Face Verification "Is this the claimed person?" given two images and you have to determine if they are of the same person. 
- The simplest way to do this is to compare the two images pixel-by-pixel. If the distance between the raw images is below a chosen threshold, it may be the same person! 
- Of course, this algorithm performs poorly, since the pixel values change dramatically due to variations in lighting, orientation of the person's face, minor changes in head position, and so on.

#### rather than using the raw image, you can learn an encoding,  𝑓(𝑖𝑚𝑔) 
#### By using an encoding for each image, an element-wise comparison produces a more accurate judgement

- Eg A mobile phone that unlocks using your face is also using face verification. This is a 1:1 matching problem.

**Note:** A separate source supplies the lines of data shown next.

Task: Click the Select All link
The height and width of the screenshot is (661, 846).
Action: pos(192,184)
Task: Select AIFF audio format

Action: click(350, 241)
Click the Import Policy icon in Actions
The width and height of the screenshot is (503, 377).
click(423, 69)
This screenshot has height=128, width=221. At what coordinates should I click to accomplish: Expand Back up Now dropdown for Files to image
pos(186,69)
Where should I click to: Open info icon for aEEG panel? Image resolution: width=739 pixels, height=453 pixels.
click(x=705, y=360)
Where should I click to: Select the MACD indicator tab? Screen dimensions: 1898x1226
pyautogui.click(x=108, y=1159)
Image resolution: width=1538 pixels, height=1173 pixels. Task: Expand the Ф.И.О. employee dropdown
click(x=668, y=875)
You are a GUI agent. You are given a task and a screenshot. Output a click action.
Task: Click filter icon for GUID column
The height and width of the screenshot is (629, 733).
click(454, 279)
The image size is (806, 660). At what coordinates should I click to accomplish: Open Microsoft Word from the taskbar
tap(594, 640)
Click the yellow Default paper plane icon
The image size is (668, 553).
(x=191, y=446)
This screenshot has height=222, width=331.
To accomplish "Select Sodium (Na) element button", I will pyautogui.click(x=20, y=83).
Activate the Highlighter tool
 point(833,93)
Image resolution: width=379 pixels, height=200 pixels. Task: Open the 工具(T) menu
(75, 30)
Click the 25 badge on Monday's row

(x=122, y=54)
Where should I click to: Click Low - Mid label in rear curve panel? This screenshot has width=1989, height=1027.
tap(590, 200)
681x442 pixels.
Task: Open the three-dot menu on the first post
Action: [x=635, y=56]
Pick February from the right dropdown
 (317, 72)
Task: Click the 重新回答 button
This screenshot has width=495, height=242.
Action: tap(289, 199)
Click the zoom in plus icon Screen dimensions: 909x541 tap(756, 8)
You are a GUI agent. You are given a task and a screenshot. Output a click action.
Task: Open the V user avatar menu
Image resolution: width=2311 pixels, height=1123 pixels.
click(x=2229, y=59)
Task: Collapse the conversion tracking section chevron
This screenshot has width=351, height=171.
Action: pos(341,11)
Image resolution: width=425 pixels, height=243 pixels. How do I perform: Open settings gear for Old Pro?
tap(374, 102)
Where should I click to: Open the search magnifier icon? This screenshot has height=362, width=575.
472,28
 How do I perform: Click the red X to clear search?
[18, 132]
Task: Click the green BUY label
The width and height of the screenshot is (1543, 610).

Face Recognition "Who is this person?" - Eg person details like name. This is a 1:K matching problem. 

## FaceNet

FaceNet learns a neural network that encodes a face image into a vector of 128 numbers. By comparing two such vectors, you can then determine if two pictures are of the same person.

### Tech Used

- one-shot learning to solve a face recognition problem
- triplet loss function to learn a network's parameters in the context of face recognition
- face recognition as a binary classification problem
- Map face images into 128-dimensional encodings using a pretrained model

- Images will be of shape  (𝑚,𝑛𝐻,𝑛𝑊,𝑛𝐶) .

In [1]:
# plain stack of layers where each layer has exactly one input tensor and one output tensor, allows to create models layer-by-layer in a step-by-step fashion
from tensorflow.keras.models import Sequential 

# Conv2D - used for convolution, layer creates a convolution kernel that is wind with layers input which helps produce a tensor of outputs.
# ZeroPadding2D - add rows and columns of zeros at the top, bottom, left and right side of an image tensor.
# Activation - Activation function decides, whether a neuron should be activated or not by calculating weighted sum and further adding bias with it, purpose of the activation function is to introduce non-linearity into the output of a neuron
# Concatenate - data from the input tensors is joined along the axis dimension
from tensorflow.keras.layers import Conv2D, ZeroPadding2D, Activation, Input, concatenate

# Model - groups layers into an object with training and inference features.
from tensorflow.keras.models import Model

# BatchNormalization - use to normalize the inputs of each layer
from tensorflow.keras.layers import BatchNormalization

# MaxPooling2D - Downsamples the input along its spatial dimensions (height and width) by taking the maximum value over an input window (of size defined by pool_size ) for each channel of the input.
# AveragePooling2D - Downsamples the input along its spatial dimensions (height and width) by taking the Average value over an input window (of size defined by pool_size ) for each channel of the input.
from tensorflow.keras.layers import MaxPooling2D, AveragePooling2D

from tensorflow.keras.layers import Concatenate

# Lambda - Used to constructing Sequential and Functional API models.
# Flatten - Used to flatten the data into vector format
# Dense - Used to make a Fully connected layer
from tensorflow.keras.layers import Lambda, Flatten, Dense

# glorot_uniform - from a uniform distribution within certain limits
from tensorflow.keras.initializers import glorot_uniform

# model_from_json - used to Parses a JSON model configuration string and returns a model instance
from tensorflow.keras.models import model_from_json

# Layer - object that takes as input one or more tensors and that outputs one or more tensors
from tensorflow.keras.layers import Layer
from tensorflow.keras import backend as K

# Sets the value of the image data format convention
K.set_image_data_format('channels_last')
import os # for accessing the file from the machine
import numpy as np # for manipulating the array
from numpy import genfromtxt # Used to load data from a text file, with missing values handled as specified
import pandas as pd # Used for data analysis
import tensorflow as tf # tensorflow for handling tensor values
import PIL # Python Imaging Library - Used for opening, manipulating, and saving many different image file formats

%matplotlib inline
%load_ext autoreload
%autoreload 2|

ModuleNotFoundError: No module named 'pandas'

## Encoding Face Images into a 128-Dimensional Vector
### Using a ConvNet to Compute Encodings

- FaceNet model takes a lot of data and a long time to train so we take the weigth which is already trained by others

- faceNet network uses 160x160 dimensional RGB images as its input. Specifically, a face image (or batch of  𝑚  face images) as a tensor of shape  (𝑚,𝑛𝐻,𝑛𝑊,𝑛𝐶)=(𝑚,160,160,3)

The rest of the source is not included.